La hanno definita “La grande monnezza”, e l’accostamento, per quanto chiaro, rende l’idea di quanto sia triste la situazione nell’emergenza rifiuti a Roma. Il popolo del VII e V municipio si è presentato sotto il Ministero, per esprimere rabbia e dissenso attorno ad una vicenda che non trova soluzione. Ecco quindi che viversi comitati spontanei di cittadini ed esercenti, hanno provato a far sentire la loro voce all’insegna di due slogan. Il primo è “Riduci, riusa, ricicla”, il secondo è chiaramente legato al volto di Er Monnezza.

Poi la flash mob, assolutamente pacifica, i cori e la richiesta di un confronto al ministero. “Negli ultimi mesi il peggioramento è stato netto – ha spiegato Alessandro Lucarelli di Cinecittà Rete Comune – e abbiamo scritto al Comune e all’Ama. Siamo qui per un incontro”. Parole alle quali fanno eco quelle di Luca Saraceni del Comitato Spontaneo Pigneto: “Viviamo in mezzo alle discariche e siamo stufi, abbiamo idee per risolvere il problema ma vogliamo essere ascoltati”. Poi l’incontro e il nulla di fatto.

Leggi anche: Elezioni Roma, la classifica dei consensi social: e oggi c’è il primo confronto

Emergenza rifiuti, “La grande monnezza” incontra il Ministero: è un buco nell’acqua

emergenza rifiuti
Emergenza rifiuti: protesta del popolo di Roma Est (foto Twitter)

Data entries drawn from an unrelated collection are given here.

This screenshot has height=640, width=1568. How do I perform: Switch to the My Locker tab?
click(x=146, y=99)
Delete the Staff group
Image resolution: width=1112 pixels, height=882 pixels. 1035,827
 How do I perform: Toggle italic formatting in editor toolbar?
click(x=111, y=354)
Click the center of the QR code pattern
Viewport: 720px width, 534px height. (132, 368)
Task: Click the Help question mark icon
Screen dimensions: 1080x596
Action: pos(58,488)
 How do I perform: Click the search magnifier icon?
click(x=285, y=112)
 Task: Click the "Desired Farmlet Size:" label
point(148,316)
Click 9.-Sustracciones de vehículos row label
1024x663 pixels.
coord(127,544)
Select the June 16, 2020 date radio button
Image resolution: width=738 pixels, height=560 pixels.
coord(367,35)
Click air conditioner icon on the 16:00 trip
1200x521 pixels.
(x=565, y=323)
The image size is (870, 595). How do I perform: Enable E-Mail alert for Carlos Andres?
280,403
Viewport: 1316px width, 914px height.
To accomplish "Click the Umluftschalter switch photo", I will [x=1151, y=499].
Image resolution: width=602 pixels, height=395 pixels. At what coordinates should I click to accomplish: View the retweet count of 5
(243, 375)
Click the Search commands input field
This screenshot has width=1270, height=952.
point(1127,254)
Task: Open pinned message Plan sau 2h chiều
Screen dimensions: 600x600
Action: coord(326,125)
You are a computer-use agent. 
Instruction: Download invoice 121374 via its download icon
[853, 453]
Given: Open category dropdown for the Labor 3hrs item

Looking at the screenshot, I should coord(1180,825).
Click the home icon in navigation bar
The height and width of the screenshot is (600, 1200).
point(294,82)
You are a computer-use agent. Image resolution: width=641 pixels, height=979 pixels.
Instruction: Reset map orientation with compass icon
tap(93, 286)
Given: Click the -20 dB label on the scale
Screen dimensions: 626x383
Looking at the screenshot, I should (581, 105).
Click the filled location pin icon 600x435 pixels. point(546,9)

“Un buco nell’acqua”. I comitati che hanno manifestato davanti al Ministero con l’eloquente striscione “La grande Monnezza”, hanno definito così l’incontro richiesto. Lo ha spiegato Enzo Bistoni del Laboratorio Sociale Autogestito Centocelle. “É stato un nulla di fatto – ha affermato – perché hanno declinato competenze e responsabilità. Se ne occuperanno solo a livello di eventuali infrazioni a livello di Comunità Europea. A meno di accordi immediati fra Comune e Regione si andrà al commissariamento, ed è una cosa che nessuno vuole. Promettiamo battaglia”. E intanto l’emergenza rifiuti continua a mettere in ginocchio Roma, letteralmente invasa da animali e sacchi di spazzatura che con il caldo infernale stanno trasformando la capitale in una città invivibile.